— Available data —

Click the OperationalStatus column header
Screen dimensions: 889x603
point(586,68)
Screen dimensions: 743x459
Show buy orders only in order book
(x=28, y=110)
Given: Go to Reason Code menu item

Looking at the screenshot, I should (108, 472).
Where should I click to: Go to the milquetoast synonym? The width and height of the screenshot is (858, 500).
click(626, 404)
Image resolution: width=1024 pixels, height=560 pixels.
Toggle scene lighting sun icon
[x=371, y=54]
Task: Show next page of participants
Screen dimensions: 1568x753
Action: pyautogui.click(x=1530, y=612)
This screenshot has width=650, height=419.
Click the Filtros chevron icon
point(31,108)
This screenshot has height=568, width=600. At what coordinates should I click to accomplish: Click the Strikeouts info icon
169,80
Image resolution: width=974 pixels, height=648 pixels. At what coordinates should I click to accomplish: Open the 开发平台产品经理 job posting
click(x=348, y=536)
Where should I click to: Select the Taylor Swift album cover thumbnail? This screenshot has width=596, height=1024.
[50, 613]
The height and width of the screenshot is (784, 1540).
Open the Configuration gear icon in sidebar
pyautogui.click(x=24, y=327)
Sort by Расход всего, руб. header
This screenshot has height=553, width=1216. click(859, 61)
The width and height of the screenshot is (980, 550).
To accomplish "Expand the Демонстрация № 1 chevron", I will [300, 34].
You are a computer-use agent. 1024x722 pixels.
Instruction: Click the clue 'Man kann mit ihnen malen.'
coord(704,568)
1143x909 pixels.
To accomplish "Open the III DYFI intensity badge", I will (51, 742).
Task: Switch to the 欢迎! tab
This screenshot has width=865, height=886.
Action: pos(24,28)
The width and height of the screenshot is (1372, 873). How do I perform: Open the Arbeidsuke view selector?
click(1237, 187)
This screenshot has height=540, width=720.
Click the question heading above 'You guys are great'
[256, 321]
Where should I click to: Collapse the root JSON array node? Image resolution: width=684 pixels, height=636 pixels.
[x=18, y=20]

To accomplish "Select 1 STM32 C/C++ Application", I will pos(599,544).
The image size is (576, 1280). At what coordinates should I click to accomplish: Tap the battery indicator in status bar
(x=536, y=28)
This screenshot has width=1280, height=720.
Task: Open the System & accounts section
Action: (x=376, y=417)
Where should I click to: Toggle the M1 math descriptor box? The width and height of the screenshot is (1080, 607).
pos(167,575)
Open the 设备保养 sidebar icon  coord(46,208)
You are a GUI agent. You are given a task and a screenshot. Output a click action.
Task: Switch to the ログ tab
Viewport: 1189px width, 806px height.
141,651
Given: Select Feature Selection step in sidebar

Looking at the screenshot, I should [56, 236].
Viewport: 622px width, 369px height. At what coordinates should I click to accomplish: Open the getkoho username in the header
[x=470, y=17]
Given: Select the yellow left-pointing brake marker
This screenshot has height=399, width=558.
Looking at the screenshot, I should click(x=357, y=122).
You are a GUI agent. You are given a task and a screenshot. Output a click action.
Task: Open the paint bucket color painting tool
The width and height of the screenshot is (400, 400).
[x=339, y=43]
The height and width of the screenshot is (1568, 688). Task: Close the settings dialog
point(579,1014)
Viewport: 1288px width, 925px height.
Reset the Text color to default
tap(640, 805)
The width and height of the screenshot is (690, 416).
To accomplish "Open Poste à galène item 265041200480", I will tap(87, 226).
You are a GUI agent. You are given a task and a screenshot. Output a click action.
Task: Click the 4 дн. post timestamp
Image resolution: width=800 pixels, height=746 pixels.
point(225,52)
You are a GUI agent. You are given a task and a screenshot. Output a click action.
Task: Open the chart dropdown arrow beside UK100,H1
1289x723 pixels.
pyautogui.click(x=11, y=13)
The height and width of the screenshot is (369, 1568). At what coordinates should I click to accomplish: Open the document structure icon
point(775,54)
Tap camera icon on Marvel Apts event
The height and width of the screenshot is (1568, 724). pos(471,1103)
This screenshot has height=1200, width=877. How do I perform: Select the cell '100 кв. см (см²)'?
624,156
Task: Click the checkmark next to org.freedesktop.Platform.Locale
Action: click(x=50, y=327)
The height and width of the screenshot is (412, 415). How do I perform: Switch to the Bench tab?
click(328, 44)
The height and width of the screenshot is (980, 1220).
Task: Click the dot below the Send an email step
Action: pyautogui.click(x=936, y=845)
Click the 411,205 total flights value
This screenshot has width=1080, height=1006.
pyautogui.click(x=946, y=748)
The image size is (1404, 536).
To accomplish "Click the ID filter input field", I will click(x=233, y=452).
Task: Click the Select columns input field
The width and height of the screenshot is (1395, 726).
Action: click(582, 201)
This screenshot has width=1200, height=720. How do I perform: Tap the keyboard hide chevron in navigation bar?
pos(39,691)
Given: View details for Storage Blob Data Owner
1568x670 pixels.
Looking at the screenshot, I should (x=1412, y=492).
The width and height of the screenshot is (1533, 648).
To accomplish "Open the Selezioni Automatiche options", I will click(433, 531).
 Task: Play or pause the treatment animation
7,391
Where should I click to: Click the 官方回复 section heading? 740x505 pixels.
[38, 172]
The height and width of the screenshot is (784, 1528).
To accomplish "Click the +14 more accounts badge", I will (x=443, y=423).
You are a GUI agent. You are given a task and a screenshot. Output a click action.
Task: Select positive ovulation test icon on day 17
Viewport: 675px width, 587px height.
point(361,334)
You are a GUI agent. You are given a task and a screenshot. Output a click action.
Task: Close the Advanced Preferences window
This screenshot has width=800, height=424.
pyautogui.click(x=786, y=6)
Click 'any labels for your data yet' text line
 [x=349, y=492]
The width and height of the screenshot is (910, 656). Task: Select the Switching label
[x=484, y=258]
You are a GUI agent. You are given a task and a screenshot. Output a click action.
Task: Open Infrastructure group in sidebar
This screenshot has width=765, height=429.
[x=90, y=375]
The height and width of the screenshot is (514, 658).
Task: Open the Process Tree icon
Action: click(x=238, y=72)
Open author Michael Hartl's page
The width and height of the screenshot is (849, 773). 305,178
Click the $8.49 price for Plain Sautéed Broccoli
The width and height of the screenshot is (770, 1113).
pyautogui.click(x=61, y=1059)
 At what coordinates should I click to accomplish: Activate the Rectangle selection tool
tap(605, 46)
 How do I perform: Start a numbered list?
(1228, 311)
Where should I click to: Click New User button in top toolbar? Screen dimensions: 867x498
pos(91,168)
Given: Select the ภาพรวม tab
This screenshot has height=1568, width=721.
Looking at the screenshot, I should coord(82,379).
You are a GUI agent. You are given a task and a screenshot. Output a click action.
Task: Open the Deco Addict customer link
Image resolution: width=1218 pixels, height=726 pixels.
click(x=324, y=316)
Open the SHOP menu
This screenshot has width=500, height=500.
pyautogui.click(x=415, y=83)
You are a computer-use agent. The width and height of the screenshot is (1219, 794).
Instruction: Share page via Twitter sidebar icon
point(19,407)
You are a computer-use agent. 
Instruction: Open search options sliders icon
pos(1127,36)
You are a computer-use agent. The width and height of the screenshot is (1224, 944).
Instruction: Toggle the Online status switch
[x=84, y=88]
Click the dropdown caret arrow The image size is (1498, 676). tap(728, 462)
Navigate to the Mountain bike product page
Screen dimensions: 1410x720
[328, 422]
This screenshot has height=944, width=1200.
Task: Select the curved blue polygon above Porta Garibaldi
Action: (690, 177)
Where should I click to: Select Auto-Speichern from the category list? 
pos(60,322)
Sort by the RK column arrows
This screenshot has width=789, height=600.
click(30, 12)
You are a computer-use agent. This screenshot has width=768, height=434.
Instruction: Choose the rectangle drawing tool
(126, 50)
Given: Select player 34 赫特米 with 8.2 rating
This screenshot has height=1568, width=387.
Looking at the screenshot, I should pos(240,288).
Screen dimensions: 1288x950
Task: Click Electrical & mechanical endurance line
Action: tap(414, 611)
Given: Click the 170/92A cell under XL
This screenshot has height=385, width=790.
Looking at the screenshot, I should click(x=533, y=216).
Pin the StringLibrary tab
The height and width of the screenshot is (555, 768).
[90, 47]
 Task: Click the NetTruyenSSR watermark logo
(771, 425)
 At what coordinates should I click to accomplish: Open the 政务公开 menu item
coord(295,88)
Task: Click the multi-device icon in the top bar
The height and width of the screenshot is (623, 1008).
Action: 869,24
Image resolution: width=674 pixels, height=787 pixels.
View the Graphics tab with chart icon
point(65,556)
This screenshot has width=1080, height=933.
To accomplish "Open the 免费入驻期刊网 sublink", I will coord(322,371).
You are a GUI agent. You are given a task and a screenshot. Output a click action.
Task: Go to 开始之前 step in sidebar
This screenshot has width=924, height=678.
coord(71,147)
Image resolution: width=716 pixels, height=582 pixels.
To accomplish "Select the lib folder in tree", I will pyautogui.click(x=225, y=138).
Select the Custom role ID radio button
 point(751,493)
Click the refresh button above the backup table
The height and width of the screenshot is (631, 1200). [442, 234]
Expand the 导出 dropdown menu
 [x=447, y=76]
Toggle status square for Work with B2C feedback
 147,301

— What you are asked to do —
In the entries above, find each line with "badge" and copy it.

— Result for this task —
To accomplish "Open the III DYFI intensity badge", I will (51, 742).
To accomplish "Click the +14 more accounts badge", I will (x=443, y=423).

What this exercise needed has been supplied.